The Nominal Defendant is a statutory body established under the MAIA Act. The purpose of the Nominal Defendant is to compensate individuals that sustain injuries resultant of the negligent driving of an unidentified or uninsured vehicle, ensuring that such individuals are not deprived of appropriate treatment or compensation. Put simply, the Nominal Defendant stands-in and operates as a CTP insurer in circumstances in which the relevant CTP insurer cannot be identified.

Pursuant to s 31(2) of the Motor Accident Insurance Act 1994 (Qld), it is to be presumed that a motor vehicle can not be identified if it is established by affidavit or oral evidence that proper inquiry and search have been made and have failed to establish the identity of the motor vehicle. This provision creates a positive duty upon claimants who pursue a claim for damages against the Nominal Defendant to undertake ‘proper inquiry and search’ to attempt to identify an unidentified vehicle. The scope of this duty was recently considered by the Supreme Court of Queensland in Ford v Nominal Defendant [2022].


On 11 March 2019, the Plaintiff, Trent Ford, was riding a motorcycle inbound along Redland Bay Road in Capalaba. At about 5:15pm, the Plaintiff was travelling up an incline on Redland Bay Road when a light truck passed him, and began to enter the Plaintiff’s lane. As this occurred, a small piece of timber slid off the tray of the truck, falling on to the roadway in front of the Plaintiff. The Plaintiff subsequently took evasive action, with the timber missing the motorbike’s front wheel, but hitting the back wheel. The subsequent jolt allegedly caused the Plaintiff personal injuries. The Plaintiff provided evidence at trial that he had around twenty (20) seconds following the incident to record the number plate of the light truck.

Thereafter, the Plaintiff undertook a number of actions in an attempt to ascertain the identity of the light truck, namely: –

  • He reported the incident to his supervisor the following day, with an Incident Investigation Report being completed. Thereafter, the Plaintiff and his supervisor attended the incident site, looked for the piece of wood, and took photographs of the area;
  • In October 2019, after speaking with a solicitor, the Plaintiff notified the police of the accident;
  • Following the abovementioned reporting to the police, the Plaintiff attended three business near the incident site to enquire whether they had CCTV footage from the day of the incident, which they did not.

The Plaintiff subsequently lodged a Notice of Accident Claim Form with the Nominal Defendant. Thereafter, he engaged an investigator who made some enquiries but was unable to provide any useful information.

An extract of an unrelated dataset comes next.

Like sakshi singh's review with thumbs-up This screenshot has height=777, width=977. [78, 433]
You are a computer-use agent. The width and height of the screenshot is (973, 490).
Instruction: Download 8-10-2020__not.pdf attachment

The Nominal Defendant also engaged an investigator who made enquiries of people who lived in the nearby vicinity of the incident, but these enquiries were equally unsuccessful.

Position of the Parties

The issue to be determined by the court was whether the Plaintiff had established that proper inquiry and search had been made, and that this inquiry and search had failed to establish the identity of the motor vehicle.

Put simply, the Plaintiff’s position was that his duty to undertake proper inquiry and search had been discharged by virtue of the steps taken by him following the subject incident.

The Defendant’s position was that this duty had not been discharged. The Defendant submitted that in order to discharge the duty to undertake proper inquiry and search, the Plaintiff ought to have returned to the accident site for a number of days following the incident, at the same time the incident occurred, to look for the unidentified vehicle. It further submitted that the Plaintiff ought to have undertaken some form of reconnaissance in the street in which the Plaintiff saw the vehicle turn down following the subject incident.


The court found that the Plaintiff had not established that he had conducted a proper inquiry and search, and as such, the claim was dismissed.

In the view of the court, as the Plaintiff immediately knew that he had sustained an injury after riding over the piece of timber, his failure to obtain the registration number in the available twenty (20) seconds following the incident amounted to a failure to engage in any proper inquiry and search. The court was not swayed by the Plaintiff’s later attempts to identify the vehicle, citing Workers Compensation Nominal Insurer v Nominal Defendant (2013) in asserting that search and inquiry should be undertaken “before the scent was cold”.

The court considered the Defendant’s contention that the Plaintiff ought to have returned to the accident site for a number of days following the incident to be unrealistic. It was, however, more receptive to the premise that the Plaintiff should have undertaken reconnaissance in the streets around the incident site by placing notices seeking information in letter boxes on the street.


 The decision in Ford v Nominal Defendant serves as a reminder that time is of the essence when undertaking inquiry and search following an incident involving an unidentified vehicle. Further, whilst the question of whether proper inquiry and search has been conducted is fact dependent, the decision highlights the difficulties that will likely face claimants who have failed to record the registration number of an unidentified vehicle when given the opportunity to do so.